Automation has been a key factor in the shop’s growth, the co-CEOs say, and the Mikron machines include all the necessities for lights-out operations. In addition to being designed for high speed and precision, the machines shipped with features such as probes, laser tool measurement, tool-breakage detection and more already included. This enabled the shop to avoid the headaches associated with integrating separate, aftermarket systems. However, finding the right fixtures for the accompanying pallet systems proved more difficult than they had anticipated. “We had all of these pallets and no way to hold our parts,” Mr. Taylor recalls.
At first, vises seemed like the most viable option. However, the cost of purchasing enough vises to fill the pallet pool was prohibitive, he says. In addition, few available models offered both sufficient clamping power and a design that would not create tool-clearance issues, which can be especially problematic for five-axis operations. The shop decided to develop its own custom fixtures, and research eventually led to the conclusion that a dovetail design would best meet requirements.
Known as one of the strongest structural joints in terms of tensile strength, dovetails are especially useful for the high speed, multi-axis machining that is common at 5th Axis, the company’s co-CEOs say. Their particular design is machined from hardened alloy steel and grips parts via corresponding 45-degree angles machined into the workpiece stock and the fixtures themselves. This configuration provides five-axis machine spindles with access to all five faces of the workpiece to eliminate the need for additional setups.
Today, the shop uses these fixtures for approximately 90 percent of its work. Having been developed for 5th Axis’ own needs before being introduced to the market, the fixtures’ design reflects the shop’s familiarity with concerns that make many manufacturers hesitant to use dovetail workholding. For example, the fact that the fixtures can clamp onto as little as 0.06 inch of material reduces the time and expense associated with prepping the workpiece stock for gripping, Mr. Grangetto says. Likewise, the ability to use smaller stock than what a traditional vise could accommodate can reduce material costs, especially when working with expensive materials such as titanium, molybdenum, tungsten and high-temperature alloys.
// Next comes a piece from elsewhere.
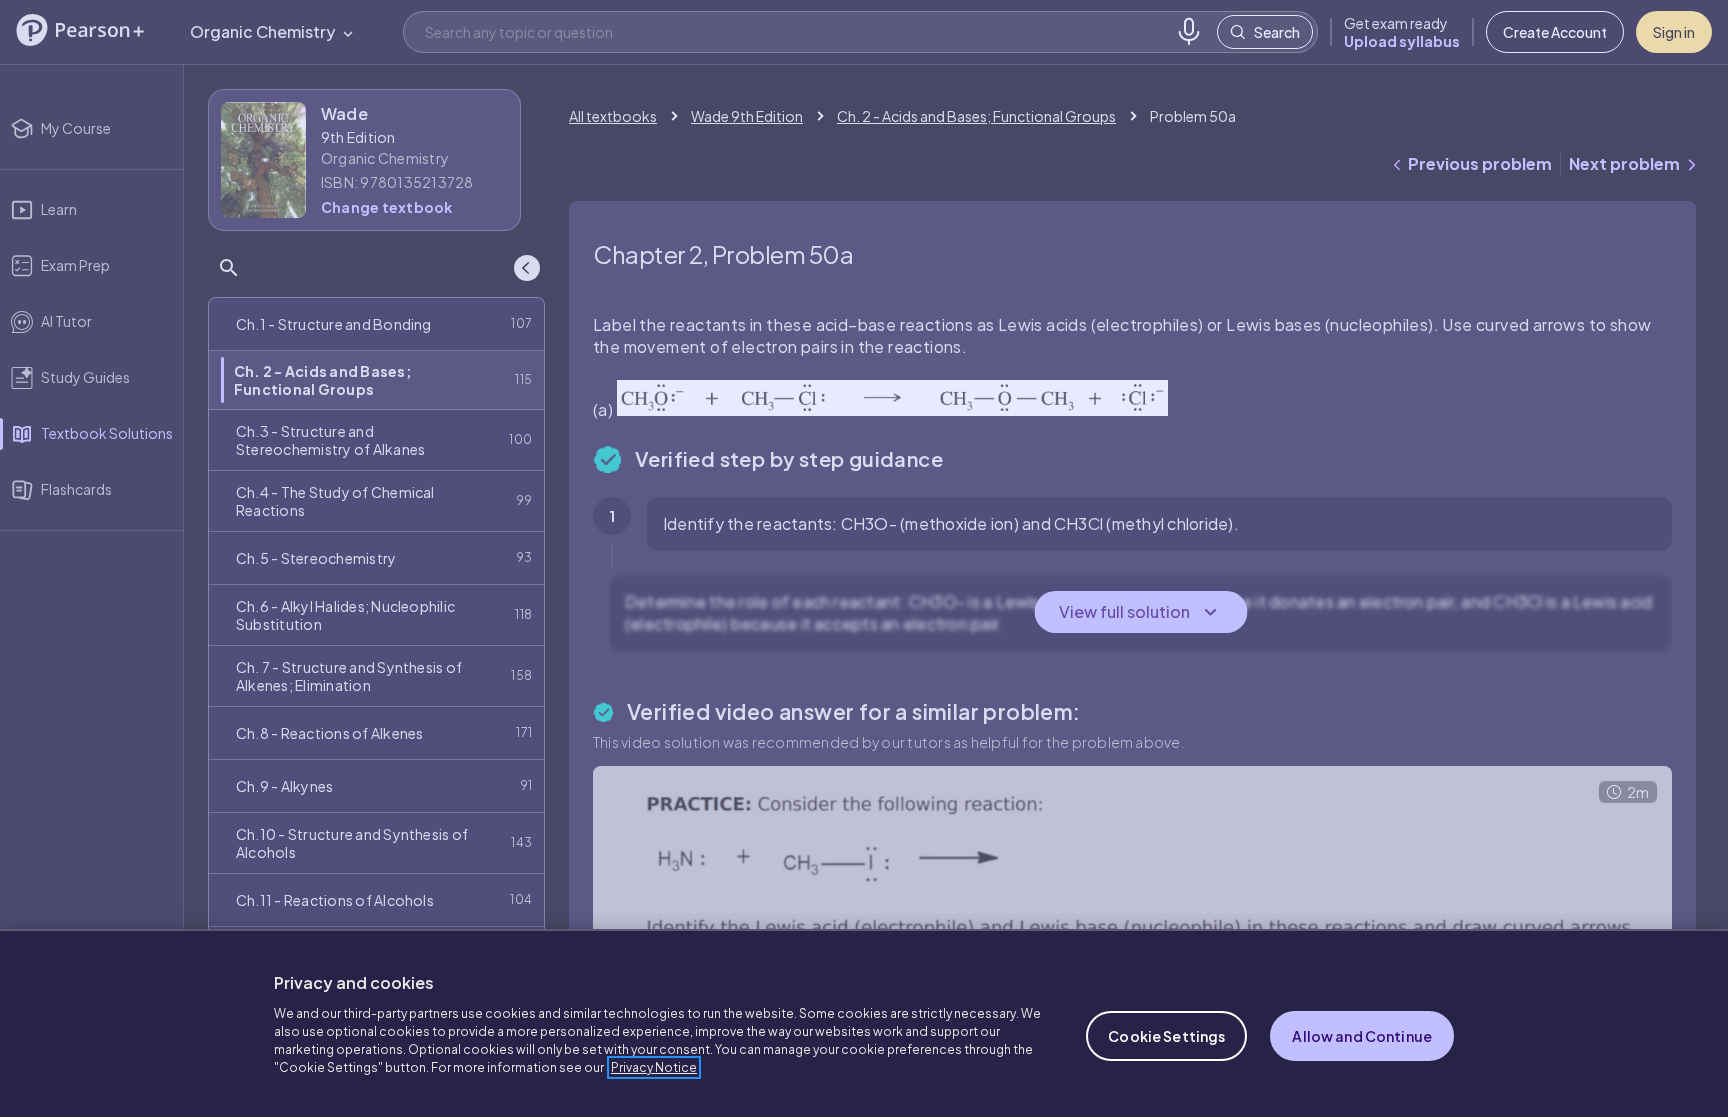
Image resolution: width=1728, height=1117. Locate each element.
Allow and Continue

Another common complaint is that dovetail end mills are expensive and require frequent replacement when cutting hard materials. For that reason, the shop created a custom dovetail cutter. Made from H13 tool steel and featuring a 1-inch-diameter shank that fits set-screw, collet or shrink-fit holders, the tool uses V-type inserts that can be replaced as-needed. “Now, we simply replace inserts and not $200 end mills,” Mr. Grangetto says.
The co-CEOs add that increasing part density was a major driver in the fixtures’ development. Their modular design and small footprint enable users to mount large numbers of parts, whether on a three- or five-axis machine or a horizontal tombstone. “We can easily fit 20 or more parts onto each face of a tombstone or small three-axis table,” Mr. Grangetto says. “The fixtures allow us to run lights-out without worrying about throwing a part.”
In fact, one important lights-out application of the fixtures at 5th Axis is the creation of other fixtures. “We actually make dovetail fixtures using our dovetail fixtures,” Mr. Gangretto says. Fittingly, most are mounted on pallets for machining on the Mikron HSM 400U machines. Smaller models, such as 0.5- by 0.5-inch micro-dovetail fixtures, require operations on the shop’s GF Agiecharmilles Cut 20 wire EDM. The dovetail fixturing system has also been fully integrated with that machine, and with repeatability of 0.001 inch, the fixtures’ precision locating pins enable the shop to move parts seamlessly between the EDM and the machining centers.
Mr. Gangretto adds that although the production process for the dovetail fixtures showcases their design advantages, pairing them with the right equipment is just as important. The Mikron machines, he explains, cut the fixtures from heat-treated, 42-HRc steel more accurately and twice as fast as previously used models. As a result, the shop has decreased scrap and shortened delivery times—benefits that apply to its own operations as well as those of its customers.